The bacterial density at the site of infection may also affect the treatment strategy. Active phage therapy is effective in areas of high bacterial density, whereas passive phage therapy may be effective in areas of reduced bacterial density.(30) Interestingly, mathematical modeling has demonstrated that the timing of phage administration is also very important.(143) As expected, delayed administration of phages may be detrimental to treatment; however, treating an infection too early (e.g., low bacterial numbers) may also be detrimental. This, again, relates to the density of bacterial hosts available at the site of an infection. A very low density bacterial load may be more treatable once it has replicated to the point at which the density is high enough for effective active phage therapy. The studies reviewed above (Bruttin and Brüssow,(141) Merabishvili et al.,(16) Rhoads et al.,(142) Wright et al.(69)) demonstrate, however, that regardless of the phage delivery strategy used, phages are safe for use in phage therapy applications.
Summary
Recent trials of oral and topical phage therapy have shown the safety of phage therapy in humans. Experimental phage therapy has been reported to be efficacious in older studies and in a recent phase I/II trial; however, there have not been controlled clinical trials for aerosol phage therapy.
Conclusion
The current experience with phage treatment of bacterial infections indicates that it is likely that safe and efficacious phage therapeutics can be developed. Phages have the potential to become a much-needed tool in the fight against extensively antibiotic-resistant bacteria, including those causing respiratory infections. However, many pharmacokinetic questions remain open, and the ideal route of delivery for lung infections has not yet been determined. Although there is evidence to show the safety and efficacy of phage therapy, there is a real need for in vitro and in vivo studies specifically investigating aerosol phage delivery to the lung. Local administration of inhalable phages is an attractive prospect, as it may provide advantages, in particular for infections that are walled off from the systemic circulatory system, such as in CF patients.
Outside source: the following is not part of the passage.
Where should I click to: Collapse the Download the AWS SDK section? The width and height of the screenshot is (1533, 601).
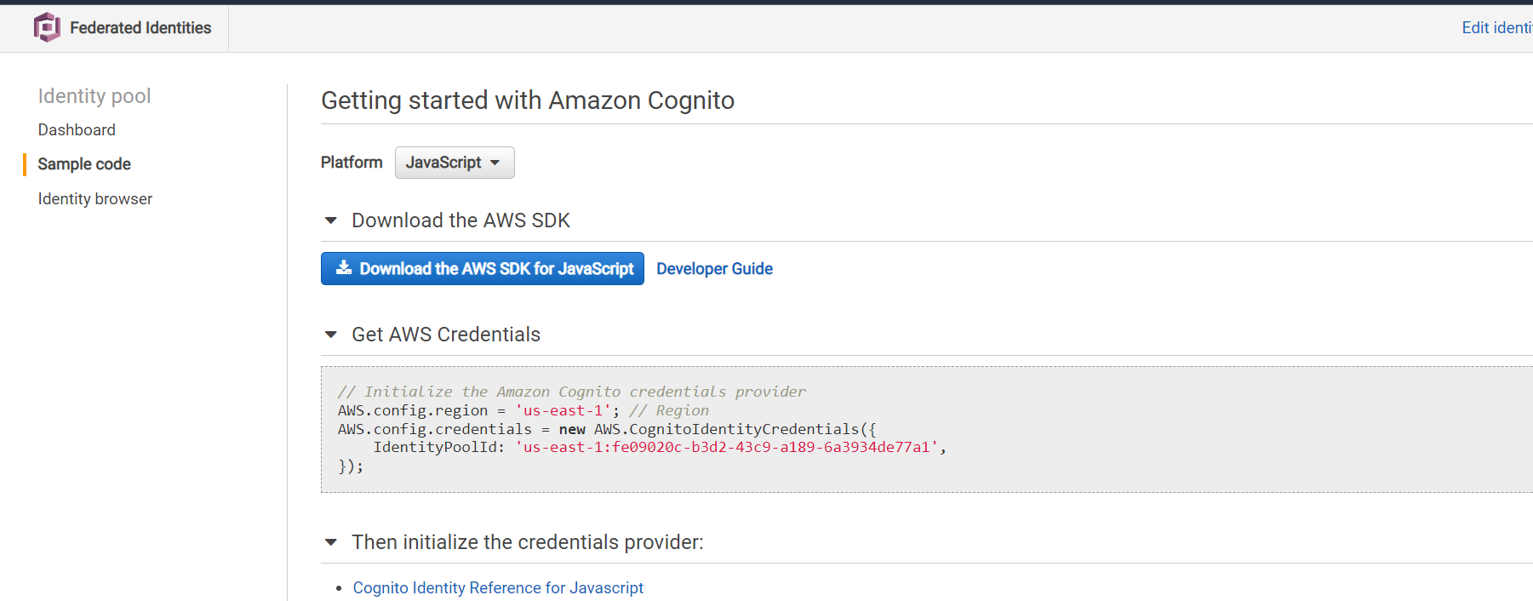[x=331, y=220]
Initial studies probing the feasibility of inhalable phage dosage forms appear promising, and compatibility with nebulization and dry powder delivery has been shown. Most chemistry, manufacturing, and controls questions, except for long-term storage stability, either have been addressed successfully or can be answered using the extensive development history with viral vaccine manufacturing.
The future of phage therapy in the West will depend on economic considerations as phage products move into more expensive late-stage clinical trials. Whether it will become attractive to industry to advance these much needed therapeutics to the commercial stage will be decided by patentability, market projections, potential financial incentives by governmental or nonprofit organizations, and by the prescribed regulatory pathway for these products. Currently, there are no specific regulatory guidelines for the development and approval of bacteriophage therapeutics in Europe and North America. Specific guidelines or clarifications regarding current applicable regulations would be desirable to remove development risks for sponsors. The regulatory framework should take into account that bacteriophage strains will likely have to be updated rapidly and may have to be adjusted to locally prevalent bacterial strains,(144) similar to the modifications required in the case of attenuated viral influenza vaccines. For this reason, a standard formulation and delivery system for bacteriophages that can be proven to be generally safe and suitable for a wide variety of interchangeable phage strains appears highly desirable.
Footnotes
Author Disclosure Statement
The authors declare that no conflicts of interest exist.